Era stata scoperta, non a caso, da una sua coetanea e connazionale divenuta famosa negli Stati Uniti, “Plum Sykes” nata Victoria Rowland, autrice di punta della cosiddetta “chick-lit” degli Anni Novanta, prediletta di Anna Wintour che, tutti tendono a dimenticarlo, è inglese fin nel profondo; insomma, il genere di scrittrice che disquisisce per ore di “limo shoes”, le scarpe così alte, scomode e stravaganti da poter essere indossate giusto per il tragitto dalla limousine al ristorante, ma che in Stella aveva visto il proprio omologo iconoclasta: altissima, magrissima, piercing al naso, acconciatura mullet cut,  il “taglio da triglia” reso famoso dai post punk inglesi alla fine degli Anni Ottanta.

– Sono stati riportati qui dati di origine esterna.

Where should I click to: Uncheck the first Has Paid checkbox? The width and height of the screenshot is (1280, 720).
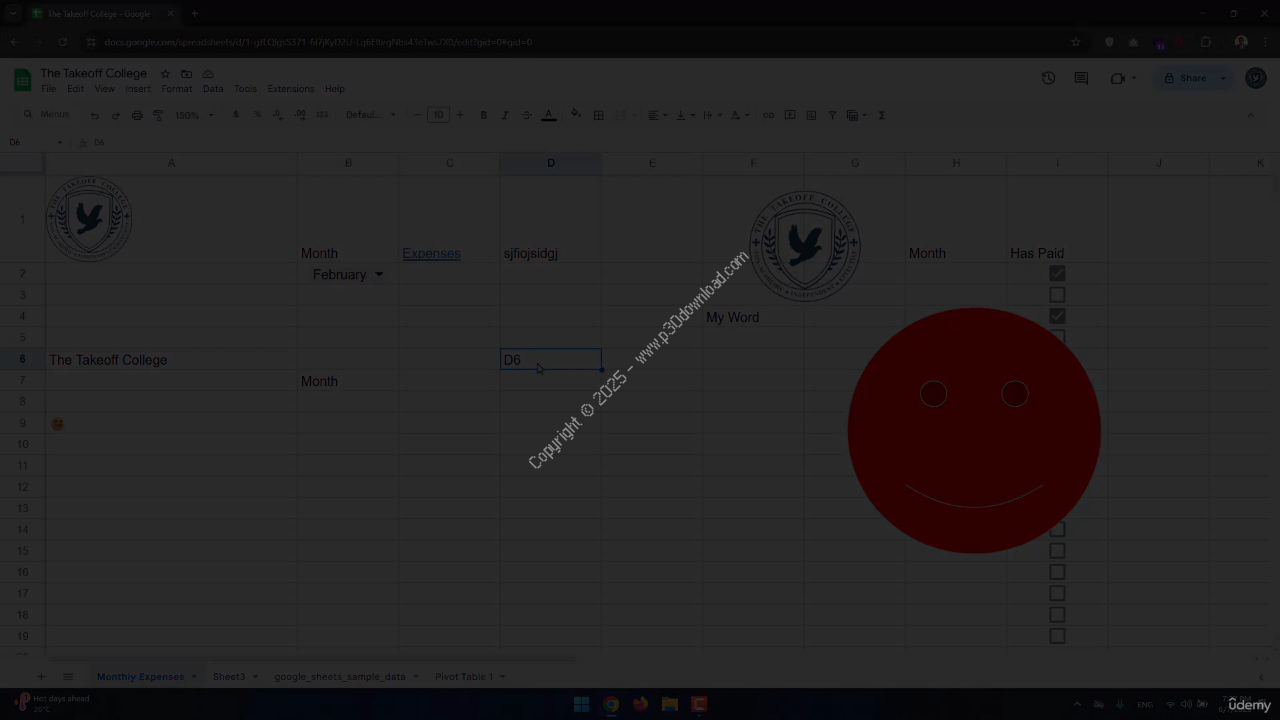[x=1057, y=274]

Quando diventò il nuovo darling della moda, Stella Tennant studiava arte alla Winchester. Era irresistibile, magnetica: la prima volta che la vedemmo sfilare per Gianfranco Ferrè, in quelle sue meravigliose e impossibili camicie bianche, i pantaloni di pelle aderenti, gli stivali alti, ci ricordò Napoleone nel ritratto di Antoine Jean Gros.

 

Arrivava da un altro mondo, semplicemente. Aveva debuttato nel 1994, ma dicono le cronache che “scandalizzò” il mondo con la propria magrezza nel 1996, sfilando in microbikini per Chanel. Non ricordiamo di aver ravvisato segni di denutrizione. Di certo, quando solo quattro anni dopo aveva annunciato l’addio alle passerelle perché incinta, felice, del fotografo David Lasnet, molti avevano rimpianto la sua presenza. Ormai era mamma di quattro bambini e di una famiglia bellissima che oggi ne ricorda “la grande capacità di ispirare”. Era ricomparsa accanto a Naomi Campbell e Kate Moss nel 2012 per la cerimonia di chiusura delle Olimpiadi di Londra come testimonial del British style, che nessuno possedeva in misura maggiore di lei, orgogliosamente scozzese. Vogue Uk le aveva dedicato una copertina nel dicembre 2018. Edward Enninful, il direttore che ha da poco assunto anche le funzioni di supervisore delle edizioni europee della testata, l’ha appena ripostata: “R.I.P. kind and wonderful Stella. My thoughts and prayers are with your family”.